На восточное окно наведен огромный бронзовый телескоп, а для коллекции автомобилей ее владелец создал специальный музей. Стены украшают живописные полотна, в том числе знаменитый «Шторм», где изображена лодка посреди бурного моря. Серое небо на этом полотне удачно сочетается со строгими серыми стенами кабинета.

Мы возвращаемся в главный кабинет. Здесь Ренье в синем блейзере, в белой рубашке с синим галстуком и в серых брюках берет сигарету, потом садится в кресло рядом с диваном. Солнце заходит, но Ренье решает не зажигать свет. В полутемной комнате он тихо и рассудительно говорит о своем правлении.

— Ошибки? — Князь на минуту задумался, потом кивнул: — Как же без них? Если их не совершать, жизнь была бы до ужаса скучной. Но думаю, больших ошибок, которые повредили бы княжеству, не было. Мелкие наверняка были. Конечно были. Возможно, порой мы принимали неправильные решения или правильные, но не вовремя.

— Например?

— Например, строительство, — говорит он. — Напрасно мы возвели столько небоскребов. По крайней мере, нам следовало жестче контролировать этот процесс. Но, как я уже сказал, все произошло слишком стремительно. Разумеется, мы извлекли из этой истории урок. Если вы посмотрите в окно, вам в глаза бросится La Condamine. Это район порта. В один прекрасный день многое из того, что вы здесь видите, придется снести. Многие дома были построены 60–70 лет назад. В них отсутствуют необходимые инженерные коммуникации. Мы перестроим этот квартал, правда, обойдемся без многоэтажной застройки.

Строительство — вот, пожалуй, ключевое слово, характеризующее правление Ренье. Многие считают, что он войдет в историю как строитель — «Le constructeur».

Вот что говорит по этому поводу сам Ренье:

— Строитель — это хороший образ. Мне он нравится. Но должен пояснить, что я строю вовсе не для того, чтобы угодить спекулянтам недвижимостью. Боже упаси. Фонвьей — прекрасный пример того, какую роль играет для Монако строительство, но вместе с тем это был риск, потому что землю приходилось отвоевывать у моря. Опять-таки я не уверен, что хотел бы войти в историю Монако именно как строитель.
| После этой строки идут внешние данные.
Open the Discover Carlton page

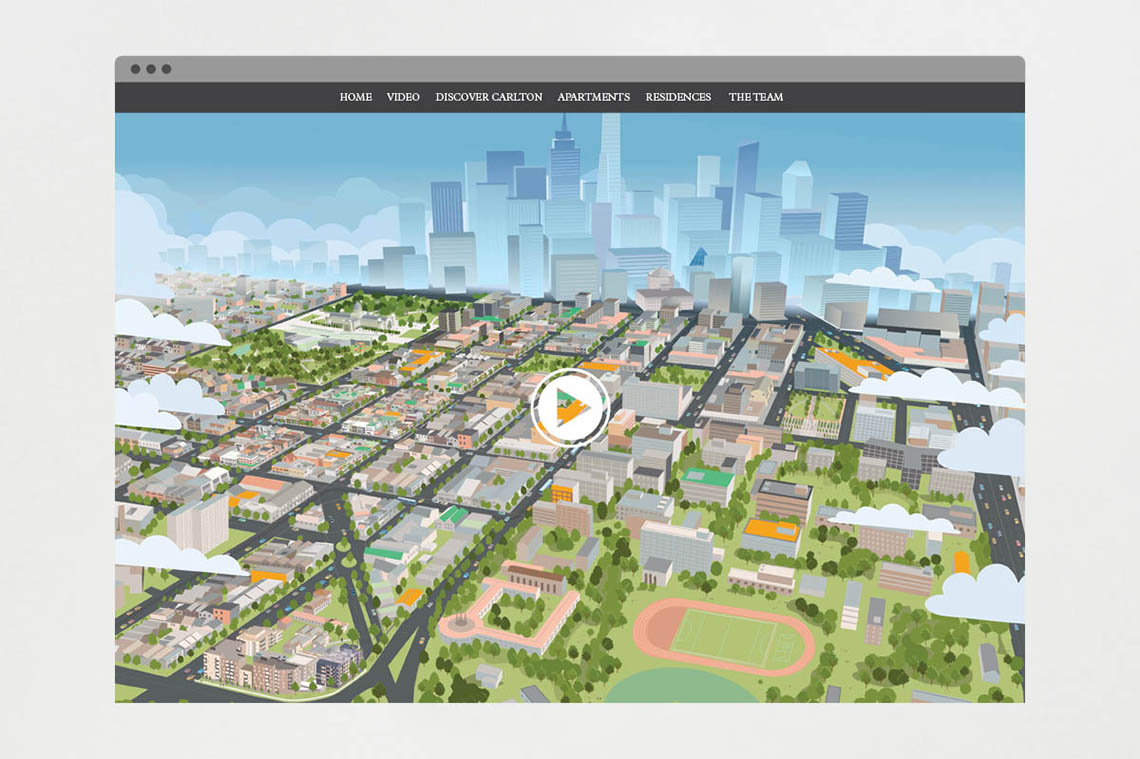[489, 97]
Пусть лучше вспоминают, что я трудился на благо княжества, что мое правление было успешным, что я принимал верные решения.

Иными словами, когда нужно было принимать меры, вызывающие чье-то неодобрение, ему хватало мужества это делать.

— Нелегко принимать такие решения, но иногда у вас просто нет выбора. Я прислушиваюсь к чужому мнению. Мне не нужны подпевалы. Я всегда настаивал, чтобы перед тем, как я приму решение, каждый мог высказать, что он думает по этому поводу. Тех, у кого нет своего мнения, вычислить легко: эти люди всегда ждут, когда я первым выскажу свое. Проводя совещания, я никогда первым не раскрываю карты. Пусть сначала выскажутся другие.

Я спрашиваю у присутствующих их мнение и лишь потом делюсь своим. Конечно, бывает, что люди просто пытаются угадать мое мнение, но у них это не всегда получается. Знаю по опыту. Поверьте мне, это работает. Альбер сейчас тоже принимает участие в заседаниях, он видит мой стиль работы и учится у меня.

Альбер отдавал себе отчет в том, что следовать примеру отца будет нелегко. Все единодушны в том, что правление Ренье пошло на пользу Монако. Сравните княжество с другим городом с населением 37 000 человек. Может ли он похвастаться симфоническим оркестром, знаменитой балетной труппой, прекрасными парками и садами, пляжем, портом, первоклассными ресторанами, отелями и всеми новейшими достижениями?

Между тем, когда Ренье получил княжество, ничего из этого не было и в помине. И невозможно было себе представить ничего подобного.

Монегаски богаты, здоровы, образованны и спокойно ходят по улицам. Ведь Монако — самое безопасное место в Европе. В Монако всего 500 полицейских, то есть один страж порядка на 60 жителей.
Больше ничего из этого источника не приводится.